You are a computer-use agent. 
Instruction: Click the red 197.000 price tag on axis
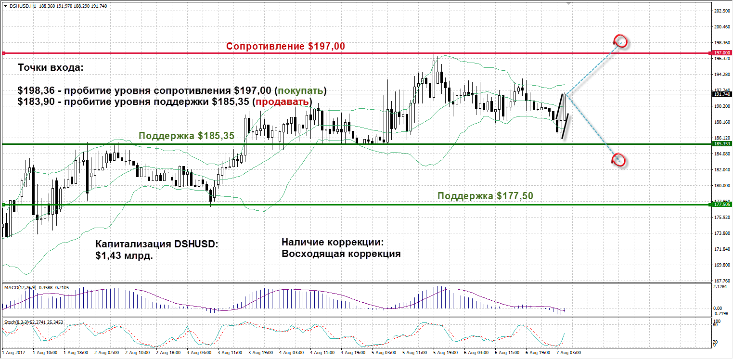point(722,53)
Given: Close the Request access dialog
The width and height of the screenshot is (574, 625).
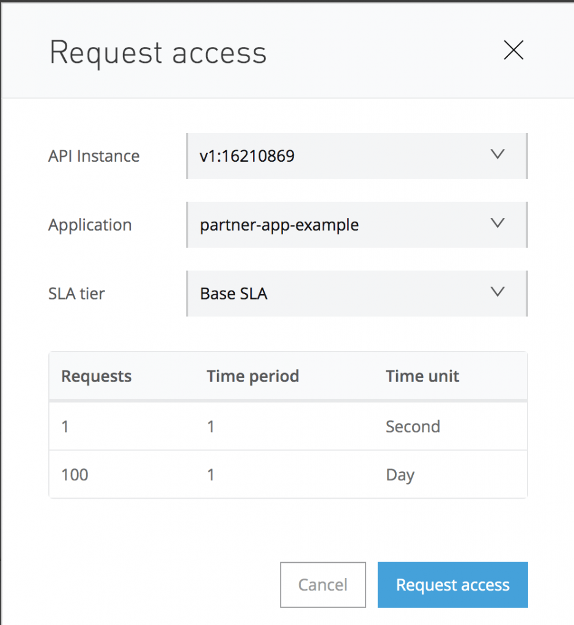Looking at the screenshot, I should [513, 50].
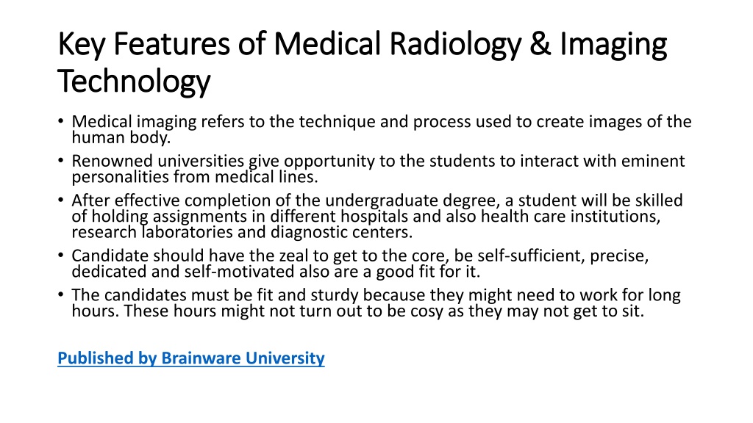This screenshot has width=753, height=423.
Task: Click the bullet marker before The candidates must
Action: click(60, 294)
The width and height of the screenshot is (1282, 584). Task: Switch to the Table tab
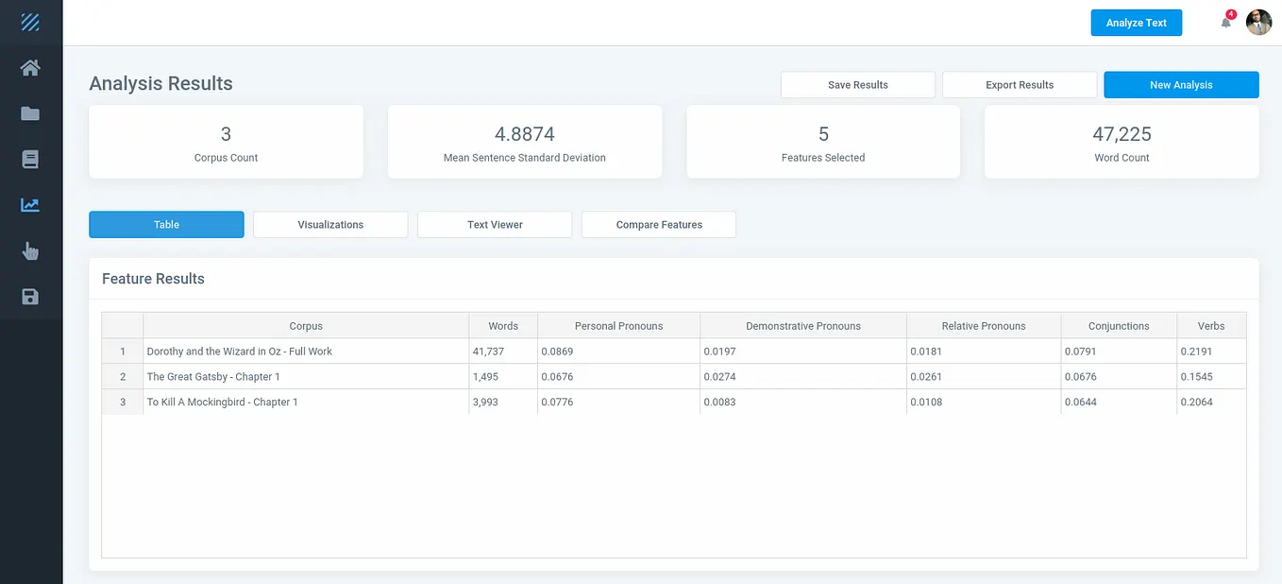(x=166, y=224)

BRIEF: From the line containing "The width and height of the screenshot is (574, 625)." through the final line of the listing, copy every line exactly and nothing else. Skip the pictures.

PROBLEM SOLUTION:
The width and height of the screenshot is (574, 625).
Looking at the screenshot, I should [513, 50].
This screenshot has width=753, height=423.
Task: Click the bullet marker before The candidates must
Action: click(60, 294)
The width and height of the screenshot is (1282, 584). Task: Switch to the Table tab
(x=166, y=224)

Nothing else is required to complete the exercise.